Clinical experience with the benzodiazepine antagonist flumazenil in suspected benzodiazepine or ethanol poisoning

Abstract
The clinical efficacy of different doses of the specific benzodiazepine antagonist flumazenil was studied in a total of 72 patients with benzodiazepine or ethanol overdose. In a randomized double-blind study, 18 patients (group 1) and eight patients (group 2) with suspected flumazenil or placebo, respectively. The stage of coma, heart rate, blood pressure and respiratory rate were monitored within the following 15 min. If no change in the stage of coma was observed, 5 mg (group 1) or 1 mg (group 2) flumazenil were given, and the stage of coma, heart rate and blood pressure were again monitored.
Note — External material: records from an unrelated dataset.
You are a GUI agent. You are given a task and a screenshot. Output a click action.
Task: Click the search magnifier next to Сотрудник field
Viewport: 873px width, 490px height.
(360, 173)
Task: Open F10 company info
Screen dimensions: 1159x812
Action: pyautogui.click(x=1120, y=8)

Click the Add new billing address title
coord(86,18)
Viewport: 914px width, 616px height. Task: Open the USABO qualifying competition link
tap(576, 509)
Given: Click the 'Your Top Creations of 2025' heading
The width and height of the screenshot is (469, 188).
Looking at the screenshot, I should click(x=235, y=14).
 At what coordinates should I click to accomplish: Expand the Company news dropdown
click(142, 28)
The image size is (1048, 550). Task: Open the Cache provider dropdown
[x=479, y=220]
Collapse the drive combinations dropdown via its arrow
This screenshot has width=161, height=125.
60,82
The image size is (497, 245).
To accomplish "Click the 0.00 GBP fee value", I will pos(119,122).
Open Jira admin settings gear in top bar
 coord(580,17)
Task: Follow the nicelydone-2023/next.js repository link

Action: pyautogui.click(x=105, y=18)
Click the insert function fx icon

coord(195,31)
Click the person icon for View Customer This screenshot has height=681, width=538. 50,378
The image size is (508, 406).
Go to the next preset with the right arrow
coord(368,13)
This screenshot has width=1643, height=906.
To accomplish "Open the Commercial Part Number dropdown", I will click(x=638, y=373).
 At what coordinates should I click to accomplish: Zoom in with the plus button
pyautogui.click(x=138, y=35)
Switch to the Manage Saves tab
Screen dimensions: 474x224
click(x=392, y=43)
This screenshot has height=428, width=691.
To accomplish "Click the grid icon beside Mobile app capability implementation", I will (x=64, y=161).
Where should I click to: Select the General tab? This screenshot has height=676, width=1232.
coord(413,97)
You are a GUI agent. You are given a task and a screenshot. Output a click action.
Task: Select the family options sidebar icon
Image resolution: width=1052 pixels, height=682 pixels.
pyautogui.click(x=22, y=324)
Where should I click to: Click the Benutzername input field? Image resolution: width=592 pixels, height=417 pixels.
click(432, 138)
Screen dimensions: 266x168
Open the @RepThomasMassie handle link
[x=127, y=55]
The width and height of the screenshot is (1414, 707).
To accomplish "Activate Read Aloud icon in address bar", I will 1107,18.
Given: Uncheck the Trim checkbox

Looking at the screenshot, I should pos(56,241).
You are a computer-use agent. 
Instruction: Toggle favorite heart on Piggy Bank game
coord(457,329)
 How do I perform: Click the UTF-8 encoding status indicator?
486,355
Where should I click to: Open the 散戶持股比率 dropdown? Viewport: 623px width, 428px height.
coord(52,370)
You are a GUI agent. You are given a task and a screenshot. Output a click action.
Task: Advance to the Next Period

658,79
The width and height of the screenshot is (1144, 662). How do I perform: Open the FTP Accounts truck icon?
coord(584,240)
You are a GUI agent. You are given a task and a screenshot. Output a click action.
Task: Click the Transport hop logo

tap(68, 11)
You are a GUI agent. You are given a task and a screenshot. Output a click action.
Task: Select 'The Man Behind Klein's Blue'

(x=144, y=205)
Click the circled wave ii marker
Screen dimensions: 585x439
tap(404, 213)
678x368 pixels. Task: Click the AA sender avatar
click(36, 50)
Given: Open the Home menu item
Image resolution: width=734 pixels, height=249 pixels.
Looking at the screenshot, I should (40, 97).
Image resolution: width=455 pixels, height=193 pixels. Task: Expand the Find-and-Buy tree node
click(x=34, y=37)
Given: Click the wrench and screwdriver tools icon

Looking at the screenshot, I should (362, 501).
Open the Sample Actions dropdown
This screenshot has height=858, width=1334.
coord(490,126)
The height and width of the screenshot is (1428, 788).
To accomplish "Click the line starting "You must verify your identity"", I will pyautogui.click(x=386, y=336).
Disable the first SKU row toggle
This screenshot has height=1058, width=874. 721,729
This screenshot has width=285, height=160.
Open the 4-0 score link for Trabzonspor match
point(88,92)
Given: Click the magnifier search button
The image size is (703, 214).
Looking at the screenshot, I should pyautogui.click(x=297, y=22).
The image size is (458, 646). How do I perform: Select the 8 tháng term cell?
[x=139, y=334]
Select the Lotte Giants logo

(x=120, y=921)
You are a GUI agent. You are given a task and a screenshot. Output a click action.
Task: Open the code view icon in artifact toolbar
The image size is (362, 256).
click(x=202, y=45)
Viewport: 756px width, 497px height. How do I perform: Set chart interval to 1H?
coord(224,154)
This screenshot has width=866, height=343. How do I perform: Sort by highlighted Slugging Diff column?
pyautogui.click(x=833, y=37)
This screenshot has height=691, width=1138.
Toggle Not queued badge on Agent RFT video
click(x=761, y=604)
In an similar way, the effect of 5 and 1 mg flumazenil was investigated in 13 patients (group 3) and four patients (group 4) with ethanol intoxication. In an open trial, the clinical efficacy of flumazenil for the diagnosis of benzodiazepine or ethanol overdose was studied in 29 patients (group 5). In all patients, a toxicological screening confirmed benzodiazepine or ethanol overdose. None of the patients receiving placebo showed effects on stage of coma, heart rate, blood pressure or respiratory rate. Patients with benzodiazepine overdose who received 5 mg flumazenil regained consciousness about 1-2 min after the end of injection. The effect of 1 mg flumazenil (group 2) on benzodiazepine-induced coma was less pronounced. In patients with ethanol overdose (group 3), ethanol-induced coma was reversed after 5 mg flumazenil more slowly than in patients of group 1. No effect of flumazenil on ethanol-induced coma was observed in group 4. In group 5, flumazenil proved to be useful for diagnosing benzodiazepine or ethanol intoxication. In one patient with coma due to carbamazepine overdose, flumazenil was also found to be effective. Additionally, a possible analytical interference of flumazenil and its metabolites with the identification of other benzodiazepines by a toxicological screening procedure was studied. Even after an oral dose of 200 mg flumazenil, no interference with immunological benzodiazepine assays (EMIT, TDX, and RIA) was found. A metabolite and an artifact of flumazenil could be identified in urine by gas chromatography/mass spectrometry.